:: WHAT IS ASKED ::
1. In the drone regulation post below, rewrite the paragraph beginning "Draft clear and concise guidelines" as a shorter bulleted list that keeps its main facts.
2. According to the drone regulation post below, how many frames of reference does the writer offer for what is expected of the gatekeepers?
3. List every aviation acronym that the drone regulation post below names.

:: TEXT TO READ ::
◇ ◇ ◇
A is for answers  – what should regulators be doing for the drone industry

I placed my rant hat fully on my head yesterday, and in many ways (most) just shouting about it does nothing. So before opening a Friday adult beverage I thought I would have a crack at pulling myself towards myself.

I think it’s important to frame what is expected of our gatekeepers, these are five frames of reference that I could think of. 

At the moment the CAA, EASA, FAA, CAASA and all the other aviation acronyms tell the industry what they demand of operators, is it not time for the other side to show its requirements?

  1. Develop Clear Guidelines and Regulations

Draft clear and concise guidelines and regulations that apply to the use of drones. These guidelines should cover things like sadly, drone registration, pilot certification, and airspace restrictions. If these evolve before changes are promulgated the folks communicating the changes should have a clear understanding of their implications to incumbent operators.
◇ ◇ ◇
:: DATASET EXCERPTS ::
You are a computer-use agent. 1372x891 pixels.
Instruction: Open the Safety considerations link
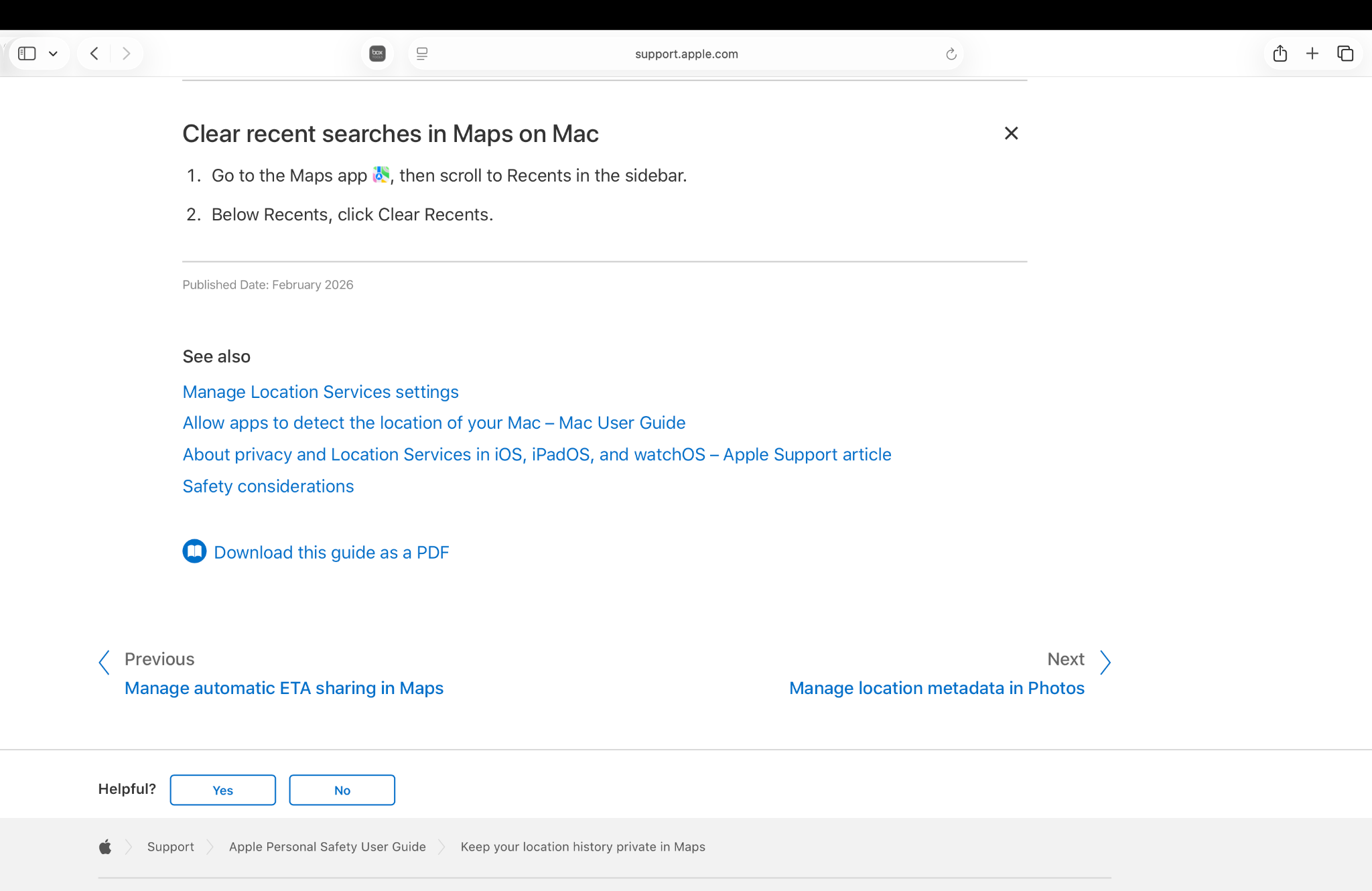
◇ ◇ ◇
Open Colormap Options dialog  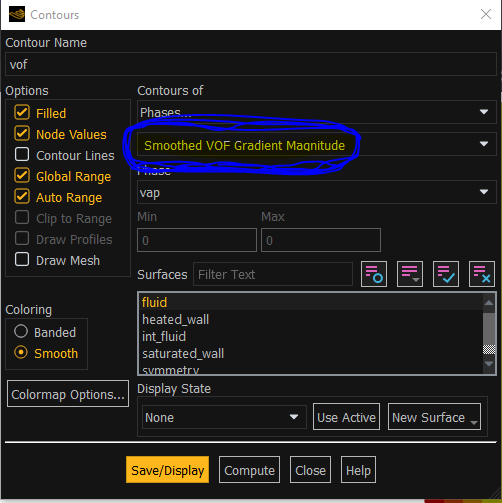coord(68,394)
◇ ◇ ◇
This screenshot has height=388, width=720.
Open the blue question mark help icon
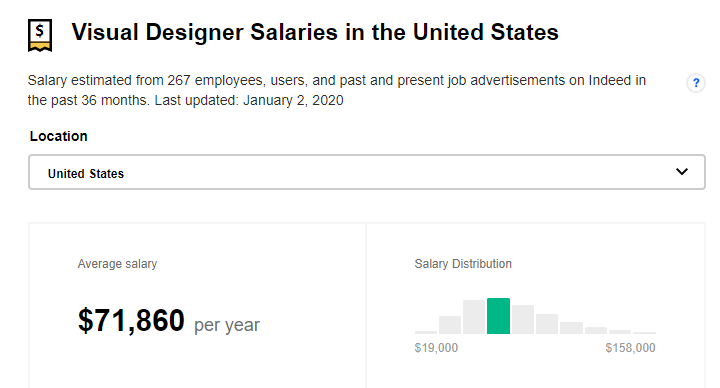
◇ ◇ ◇
:: ANSWERS ::
1.
- Write clear, concise guidelines and regulations for drone use.
- Cover drone registration, pilot certification, and airspace restrictions.
- If the rules evolve before changes are issued, those communicating the changes should clearly understand how they affect existing operators.

2. Five.

3. CAA, EASA, FAA, CAASA